- **Required tasks**:
- a) Extract from the ThinkingIntervention documentation the passage starting at "1. Prompt Modification: Transform" and ending at "the actual response.", copying it word for word.
- b) Write the next part of the ThinkingIntervention documentation, starting after its last sentence.

ThinkingIntervention

aisteer360.algorithms.output_control.thinking_intervention

args

control

ThinkingIntervention

Bases: OutputControl

Implementation of Thinking Intervention from Wu et al., 2025.

ThinkingIntervention enables controlled text generation by injecting structured thinking processes into the model's reasoning chain. The method modifies the input prompt to include explicit thinking steps enclosed in special tags, allowing the model to engage in guided reasoning before producing the final output.

The algorithm works in three phases:

1. Prompt Modification: Transform the original prompt by applying an intervention function that injects thinking instructions, reasoning templates, or structured prompts to guide the model's internal reasoning process.

2. Guided Generation: Generate text using the modified prompt, where the model first produces thinking content within special tags (e.g., ...) before generating the actual response.

3. Output Extraction: Parse the generated text to extract only the content after the thinking tags.

- **Given data**:
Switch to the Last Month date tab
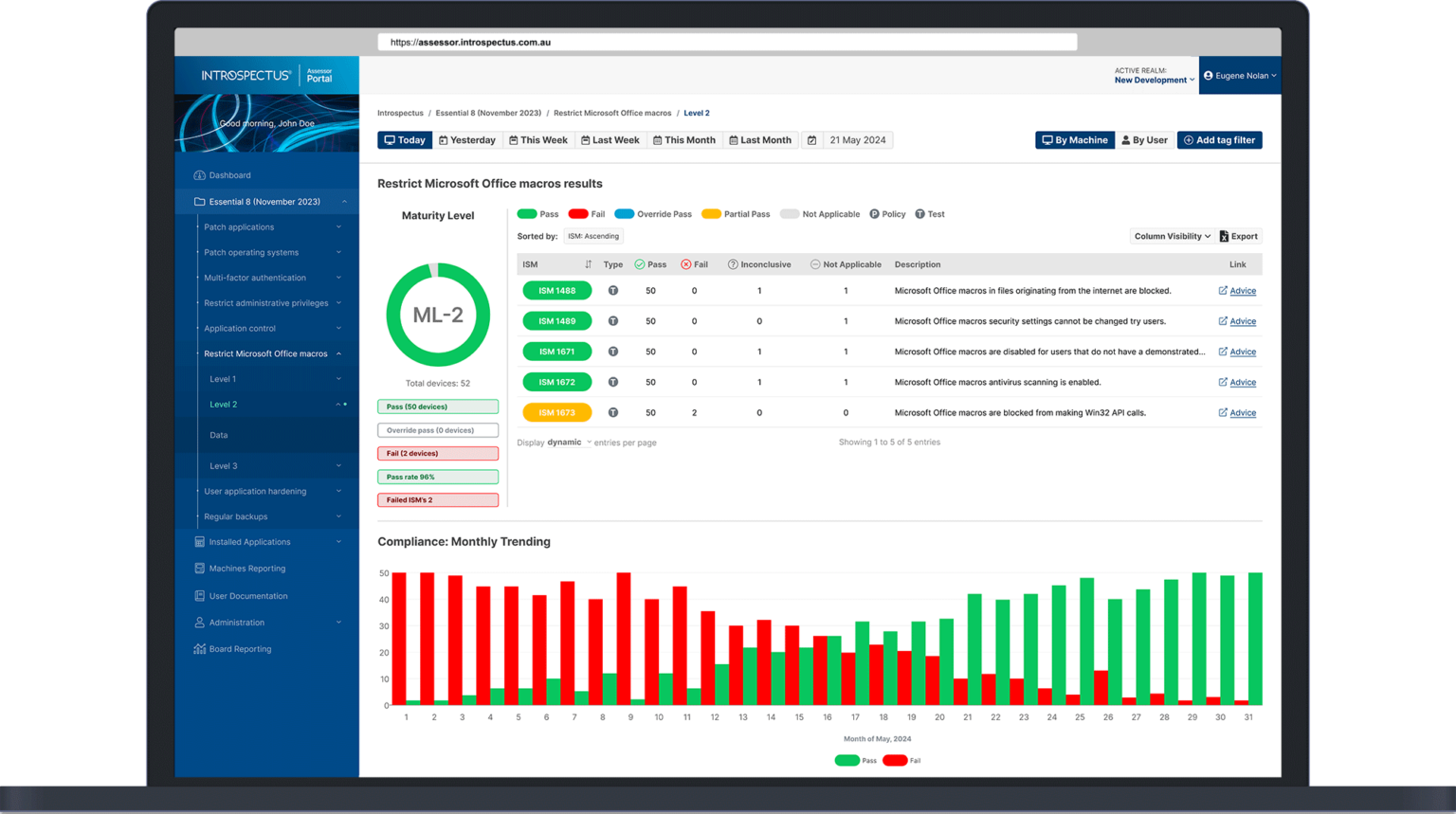Viewport: 1456px width, 814px height. [x=760, y=139]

- **Answers given**:
- a)
1. Prompt Modification: Transform the original prompt by applying an intervention function that injects thinking instructions, reasoning templates, or structured prompts to guide the model's internal reasoning process.

2. Guided Generation: Generate text using the modified prompt, where the model first produces thinking content within special tags (e.g., ...) before generating the actual response.

- b)
Parameters:

Name	Type	Description	Default
intervention	Callable[[str, dict], str]	Function that modifies the input prompt to include thinking instructions. Takes the original prompt string and parameter dict, returns the modified prompt string.	required

Reference

"Effectively Controlling Reasoning Models through Thinking Intervention" Tong Wu, Chong Xiang, Jiachen T. Wang, G. Edward Suh, Prateek Mittal https://arxiv.org/abs/2503.24370

Source code in aisteer360/algorithms/output_control/thinking_intervention/control.py

class ThinkingIntervention(OutputControl):
    """
    Implementation of Thinking Intervention from Wu et al., 2025.

    `ThinkingIntervention` enables controlled text generation by injecting structured thinking processes into the model's
    reasoning chain. The method modifies the input prompt to include explicit thinking steps enclosed in special tags,
    allowing the model to engage in guided reasoning before producing the final output.

    The algorithm works in three phases:

    1. **Prompt Modification**: Transform the original prompt by applying an intervention function that injects thinking
    instructions, reasoning templates, or structured prompts to guide the model's internal reasoning process.

    2. **Guided Generation**: Generate text using the modified prompt, where the model first produces thinking content
    within special tags (e.g., <think>...</think>) before generating the actual response.

    3. **Output Extraction**: Parse the generated text to extract only the content after the thinking tags.

    Args:
        intervention (Callable[[str, dict], str]): Function that modifies the input prompt to include thinking
            instructions. Takes the original prompt string and parameter dict, returns the modified prompt string.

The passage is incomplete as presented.